Hem mutlu hem de üzücü olaylar gelir ve gider. Bazen birbirlerini feci bir hızla değiştirirler. Ancak bazı nedenlerden dolayı, olumlu olanı kabul etmeye meyilliyiz ve olumsuza çok acı verici bir şekilde tepki vermeye hazırız. Durum kontrolden çıkarsa, pes etmeyin. Unutulmaması gereken en önemli şey, bu dünyadaki hiçbir şeyin sonsuza kadar süreceğidir. Köşede bir yerde her zaman bir çıkış yolu vardır ve er ya da geç gözyaşları tekrar kahkahalara dönüşecektir. Sadece bir süre dayanmanız, güçlü olmanız ve en iyisini ummanız gerekiyor. Umut olduğu sürece ona iki elinle sarılman gerekir.
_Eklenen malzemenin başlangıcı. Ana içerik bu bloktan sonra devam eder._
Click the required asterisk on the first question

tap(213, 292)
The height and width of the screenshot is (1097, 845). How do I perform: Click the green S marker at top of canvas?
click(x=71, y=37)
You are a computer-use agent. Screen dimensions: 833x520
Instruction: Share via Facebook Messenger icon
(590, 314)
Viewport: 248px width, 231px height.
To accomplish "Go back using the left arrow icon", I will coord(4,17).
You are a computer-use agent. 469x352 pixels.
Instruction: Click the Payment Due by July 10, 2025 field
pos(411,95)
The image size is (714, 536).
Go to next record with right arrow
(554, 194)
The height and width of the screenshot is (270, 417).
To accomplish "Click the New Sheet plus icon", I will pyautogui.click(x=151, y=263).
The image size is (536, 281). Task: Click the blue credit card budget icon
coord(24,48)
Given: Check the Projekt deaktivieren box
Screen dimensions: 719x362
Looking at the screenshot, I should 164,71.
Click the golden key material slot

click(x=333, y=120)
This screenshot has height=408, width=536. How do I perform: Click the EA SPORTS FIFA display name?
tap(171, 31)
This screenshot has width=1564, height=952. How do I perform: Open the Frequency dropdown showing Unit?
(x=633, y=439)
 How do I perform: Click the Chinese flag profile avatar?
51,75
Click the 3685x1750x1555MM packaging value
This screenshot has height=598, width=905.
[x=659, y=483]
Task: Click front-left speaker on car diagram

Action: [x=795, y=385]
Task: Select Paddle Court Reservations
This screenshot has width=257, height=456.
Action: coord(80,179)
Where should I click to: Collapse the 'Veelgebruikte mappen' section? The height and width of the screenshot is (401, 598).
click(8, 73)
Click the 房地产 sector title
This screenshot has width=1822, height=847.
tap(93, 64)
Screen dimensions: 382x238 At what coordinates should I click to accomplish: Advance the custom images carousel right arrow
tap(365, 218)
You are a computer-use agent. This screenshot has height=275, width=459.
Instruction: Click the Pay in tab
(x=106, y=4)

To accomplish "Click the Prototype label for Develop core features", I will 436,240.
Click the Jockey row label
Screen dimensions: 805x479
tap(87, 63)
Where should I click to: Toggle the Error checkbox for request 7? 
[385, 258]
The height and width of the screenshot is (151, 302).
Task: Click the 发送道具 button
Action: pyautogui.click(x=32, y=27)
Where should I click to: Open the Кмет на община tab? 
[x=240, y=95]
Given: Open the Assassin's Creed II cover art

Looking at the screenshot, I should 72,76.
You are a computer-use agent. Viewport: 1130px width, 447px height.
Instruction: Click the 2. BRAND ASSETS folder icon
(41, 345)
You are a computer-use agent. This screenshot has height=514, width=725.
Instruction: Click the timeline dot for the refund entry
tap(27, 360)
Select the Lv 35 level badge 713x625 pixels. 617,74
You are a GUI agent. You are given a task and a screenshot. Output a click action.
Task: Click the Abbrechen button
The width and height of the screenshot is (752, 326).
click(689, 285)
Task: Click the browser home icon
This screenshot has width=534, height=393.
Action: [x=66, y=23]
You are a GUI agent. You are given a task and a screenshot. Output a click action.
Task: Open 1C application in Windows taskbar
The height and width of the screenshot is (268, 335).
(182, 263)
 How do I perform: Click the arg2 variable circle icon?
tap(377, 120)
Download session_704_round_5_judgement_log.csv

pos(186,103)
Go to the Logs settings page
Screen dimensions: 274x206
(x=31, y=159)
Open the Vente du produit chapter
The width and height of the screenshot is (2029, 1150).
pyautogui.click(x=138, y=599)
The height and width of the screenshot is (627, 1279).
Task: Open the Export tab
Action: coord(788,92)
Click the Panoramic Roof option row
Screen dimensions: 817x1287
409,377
Ve o, kurtarıcı bir saman gibi, sizi uçurumdan çekecek.

Yardım etmek için kendi zihninizi arayın

Düşüncemiz karmaşık bir yapıdır. İnsanlar ya düşünceleriyle mücadele eder ya da onları kendileri için çalıştırır. Üçüncüsü yok. Zorluklarla savaşta, gerçek bir zafer şansı var. Ana şey, zihninizi boyun eğdirmektir ve savaşta güçlü bir müttefik olarak hareket edecektir. Önünüzde tüm kapılar kapalı olsa ve tedavisi olmayan bir hastalığın tedavisi henüz bulunmamış olsa bile, iyimserliğinizi kaybetmeyin ve olumluya odaklanın. Sonra bir mucize olacak.